Words are important. Some words fully and accurately capture the scope of their subject in year one as well as they do in year one thousand. Others become outdated and can actually limit those that hinge their identity on them, hindering growth and unnecessarily leaving a lot of opportunities on the table.
Such is the case for the term "rich media."
Why is the term no longer working for the interactive ad industry? How can it? "Rich media" was first coined in late 1999 by publishers looking to define any online ad with a file size larger than 30 to 40K, (the standard file size that most publisher ad serving platforms are limited to handle).

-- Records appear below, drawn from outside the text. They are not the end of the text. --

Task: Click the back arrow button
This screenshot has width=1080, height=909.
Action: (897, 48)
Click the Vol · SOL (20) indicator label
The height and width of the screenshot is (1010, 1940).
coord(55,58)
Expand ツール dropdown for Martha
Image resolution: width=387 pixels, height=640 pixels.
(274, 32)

Since that time, third-party providers like EyeWonder have risen to prominence with new technologies and serving capabilities that enable advertisers to deliver far more compelling and interactive ad campaigns than publishers' ad servers could ever handle on their own.
Accordingly, Wikipedia has more recently defined rich media as "a broad range of interactive digital media that exhibit dynamic motion, taking advantage of enhanced sensory features such as video, audio and animation." Unfortunately for our industry, definitions like this can also be applied to any rich media that appears online, including on websites. In fact, most current interactive industry award events utilize the term rich media to describe their websites, not interactive advertising, and instead lump advertising into one big "display advertising" bucket.
It's clear that rich media is a term that is not clearly defined and understood (even within the industry) and is at best a catch-all for an ever-widening array of interactive media.
Findings of an anonymously fielded online survey of online advertising influencers conducted by EyeWonder in March 2008 highlights the inadequacies and confusion within the industry. The survey revealed that:
- 62 percent of the respondents agree that the term "rich media" is too "generic and meaningless."
- 66 percent of industry execs surveyed did not believe that "rich media" accurately defined today's online video ads.
- 76 percent of agency executives did not believe it to be an adequate term to cover "emerging platforms" -- mobile, IPTV, etc.
- 68 percent agreed that a new category name for "rich media" is needed (term "rich media" doesn't capture where digital advertising is headed in the next five years; it is too generic/meaningless).
- 92 percent of agency influencers had a positive to neutral opinion of the term "Interactive Digital Advertising," finding it more accurate than "rich media."
One of the foremost problems with rich media is that it is at once limitless and limiting. This was strongly supported by our research: No two people define it the same way, even within the interactive advertising industry. Expectations of its outcome and impact differ, creating tension among the brand development, marketer, publisher, and creative and media agency stakeholders. A lack of clear and consistent communication among all of the stakeholders often leads to confusion, which can hinder forward progress and growth. I think all the stakeholders would agree that this is bad for business!
The more questions you ask surrounding what is and what is not rich media, the clearer the answers become. Is in-stream a part of rich media? Are video ads delivered to mobile devices rich media? Will new custom ad formats developed by companies like Yahoo, Google or EyeWonder automatically fall under rich media? Does rich media include interactive ads delivered to other digital devices? (I'm guessing that your answers are probably identical to ours.)
We are no longer in 1999. Interactive advertising's creative, delivery and measurement opportunities have all dramatically evolved and improved; it is time for the category's name to catch up with the tremendous capabilities it now offers.
As we move into the next century of advertising, let's dump that which hinders creativity and embrace Interactive Digital Advertising.